Tucker & Dale vs. Evil
Tyler Labine, Alan Tudyk, Katrina Bowden, Jesse Moss
US theatrical: 30 Sep 2011 (Limited release)
In the movies, hillbillies are shady characters with hearts of pure evil. Such accepted wisdom has become ingrained in horror lore, shaping classics (The Texas Chainsaw Massacre), forgettable schlock (Vacancy or Jeepers Creepers), and even art house drama (Winter’s Bone). The stereotype is used so casually and so frequently that it’s something of a surprise that it’s something of a surprise that no one has thought to parody it before now.
Tucker & Dale vs. Evil is a gleeful and punchy horror flick that draws on its predecessors—everything from Deliverance to The Hills Have Eyes to Fargo—and yet sports a brilliantly sharp and heretofore unexplored premise: its titular characters are actually naïve nice guys. Screenwriter and first-time director Eli Craig helms a film in which the scary and gory moments are better than most in the past year’s crop of horror films, and the humour is hilarious enough to resurrect the always uncertain horror-comedy subgenre. What’s more, at a brisk 90 minutes, its cultish ingenuity and obvious enthusiasm for that subgenre don’t overstay their welcome.
Deep in the Appalachian mountains—“hillbilly country,” as one of the characters notes—two goofball best buds, played by Tyler Labine and Alan Tudyk, are setting off to fix up their vacation home, blissfully unaware that the area was the site of a massacre some years ago. Upon arrival, they explain away the bones hanging from their roof as a sign the past resident “musta been an archaeologist or something.” Unfortunately, a group of college kids is camping in the same spot, and either instinctively or from years of movie indoctrination, they don’t take too kindly to hillbillies.
Wacky misunderstandings and miscommunications abound as the blood begins to spill; the film mines the bizarreness of its scenario, and the first half is blazingly inventive. The twist, of course, is that the story is always told from the perspective of the two assailed hillbillies who, wide-eyed and pretty socially awkward to begin with, have trouble explaining to the local sheriff why they are spattered with blood.

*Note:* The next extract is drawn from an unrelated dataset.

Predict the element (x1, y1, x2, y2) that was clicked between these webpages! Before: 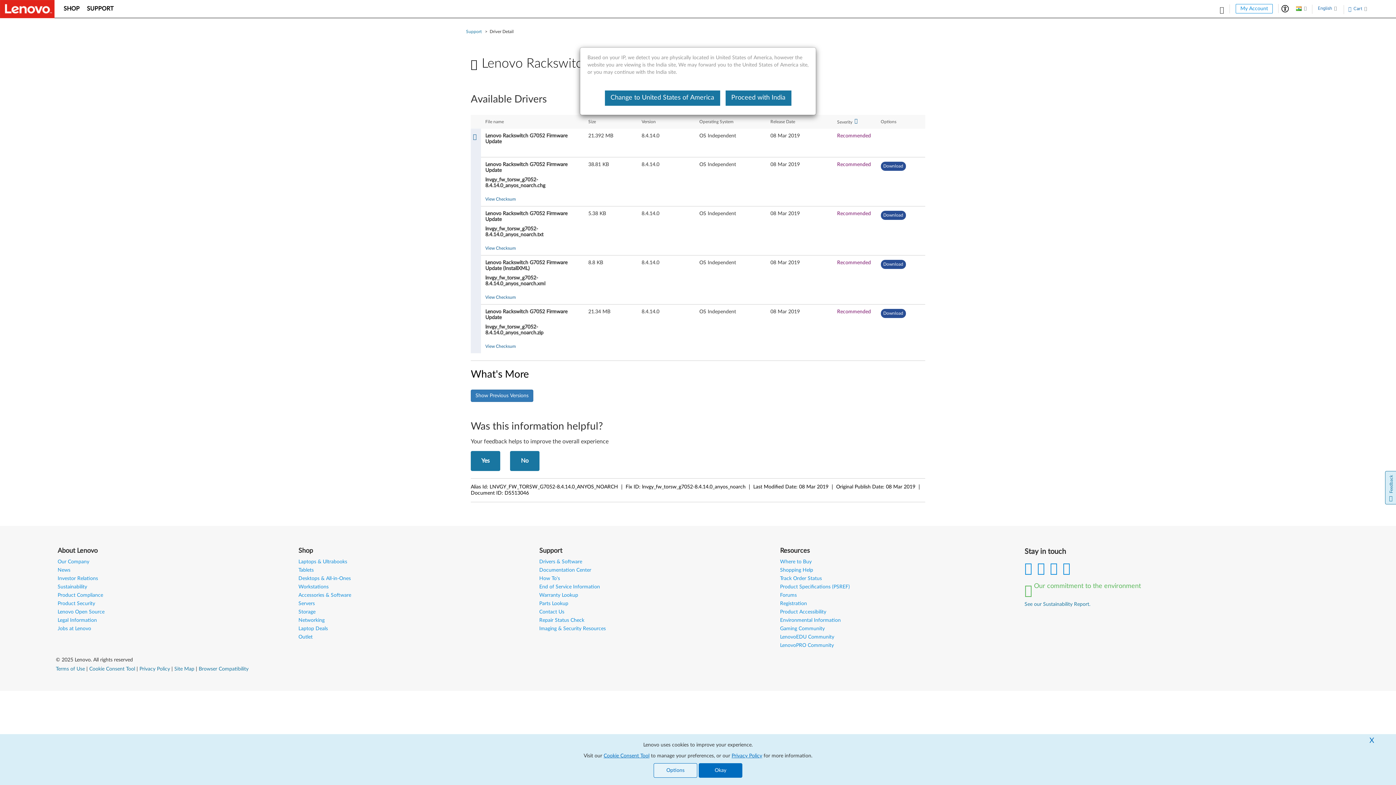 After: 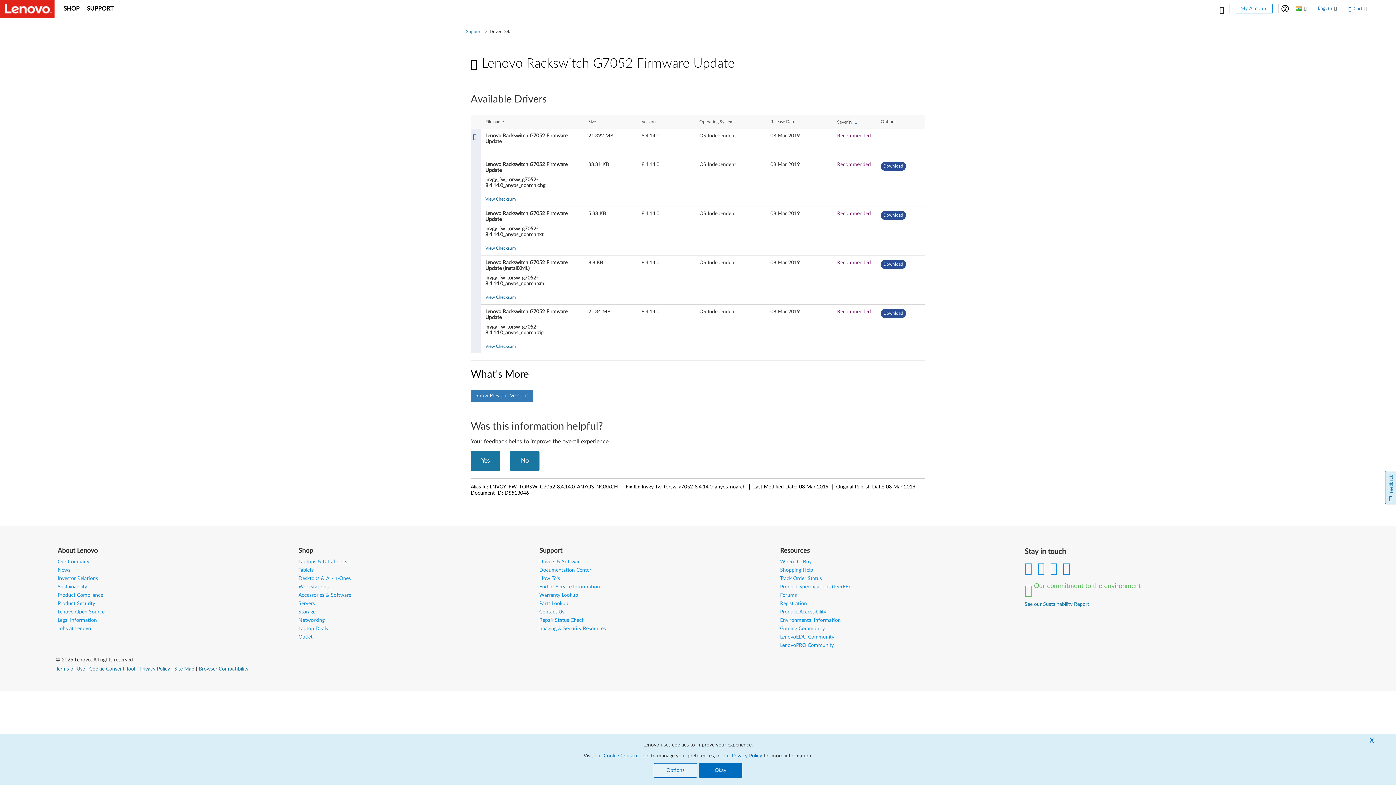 Action: bbox: (725, 90, 791, 105) label: Proceed with IndiaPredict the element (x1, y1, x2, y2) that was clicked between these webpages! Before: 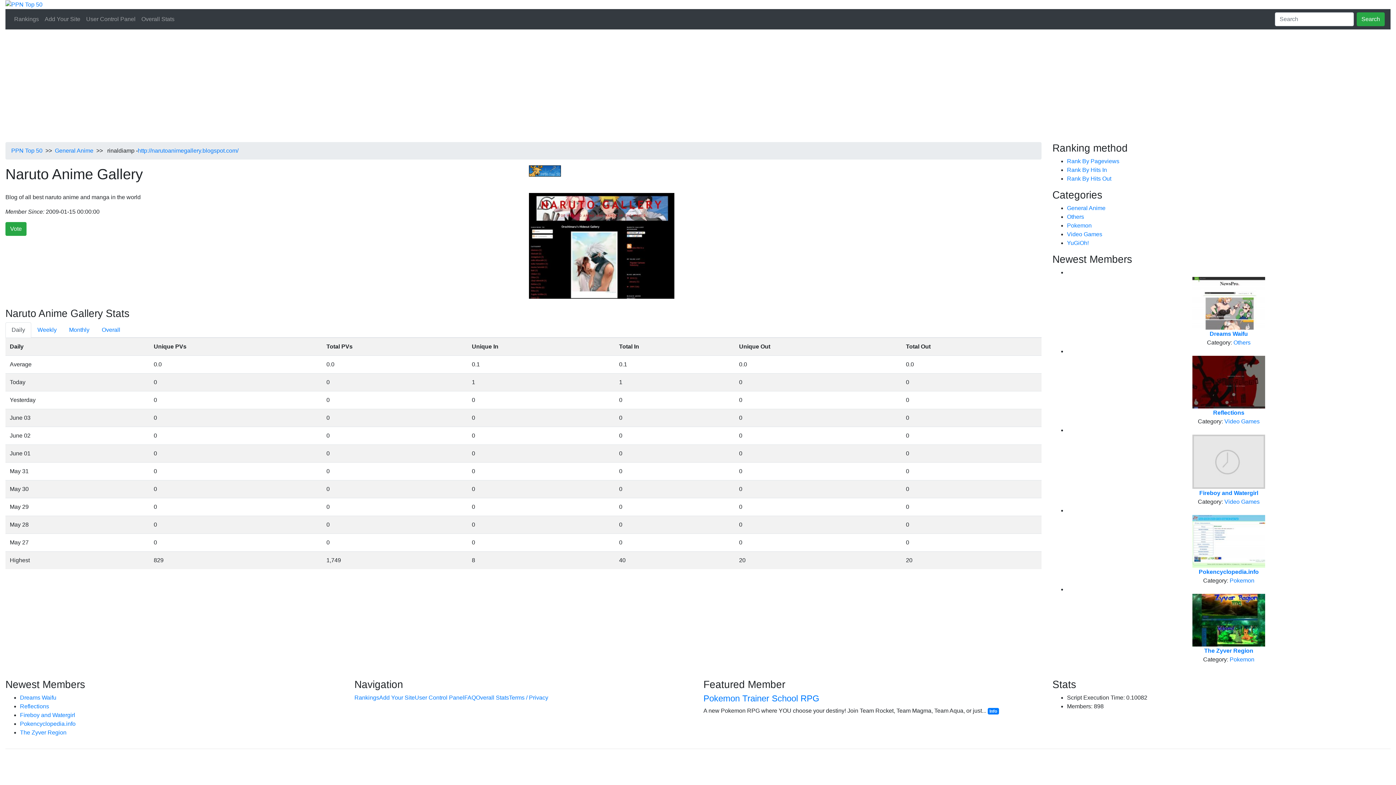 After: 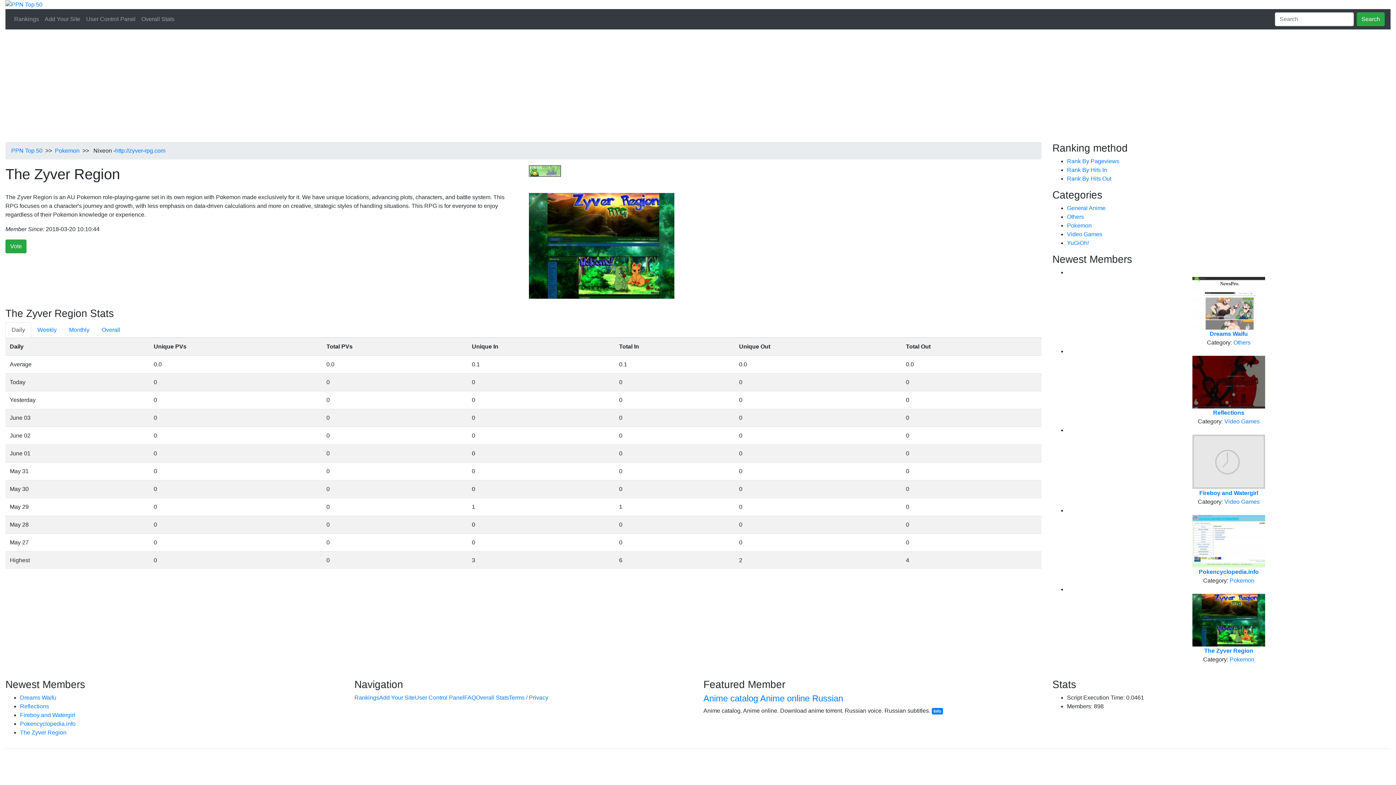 Action: bbox: (1192, 616, 1265, 623)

Labine is perfectly cast as Dale, who has a gruff but affable charm. But Tudyk steals the show (as he did in Death at a Funeral) with another wholly convincing performance. He pitches his lines with a Southern twang and a half-sigh, and it’s terrific fun to watch him run amok with a chainsaw, a half-homage and half-spoof of one of horror’s most recognisable images, a startling reinvigoration of the cliché. He’s chasing teenagers, of course, teenagers, who are usually the victims and, in the case of one lucky individual, the eventual hero/survivor of this kind of film. Here they come across as a group of spoilt and loud-mouthed brats. You wonder whether they are always this dislikable in horror movies, and you’re simply prevented from noticing to such an extent because most of the time, they’re the ones we’re meant to be rooting for.
This twist is one of many that make Tucker & Dale wittier than either the Scream series or Shaun of the Dead. The film knows that undercutting the elements that make up indelible, genre-defining moments—Leatherface and his lethal instrument, the rape scene in Deliverance, the wood-chipper from Fargo—is a silliness that is just waiting to burst out.
The first half of Tucker & Dale vs. Evil is terrific. But for all its innovation, it seems to run out of energy by the end: it has perhaps a few too many destined-to-die teenagers, and resolves this by suddenly killing them off quickly and bloodily. The final act turns into rote slasher material, with a psycho killer on the rampage and the uneasy hero having to find the inner strength to continue. There is the possibility, maybe, that the film is parodying yet another familiar horror movie cliché—starting strong and then dropping off—but I doubt it. The climax, too, is placidly predictable, although the faux soap operatic revelation that a key character is “half hillbilly” manages to raise a laugh.
All that said, this adroit genre hybrid avoids the snide postmodern winks and self-conscious cleverness that has plagued horror-comedy combinations of late. Audiences will appreciate the respectful references, the originality of its setup, and its endearing lead performances. If only every homespun spoof were as hard-hitting and genuinely funny as this one.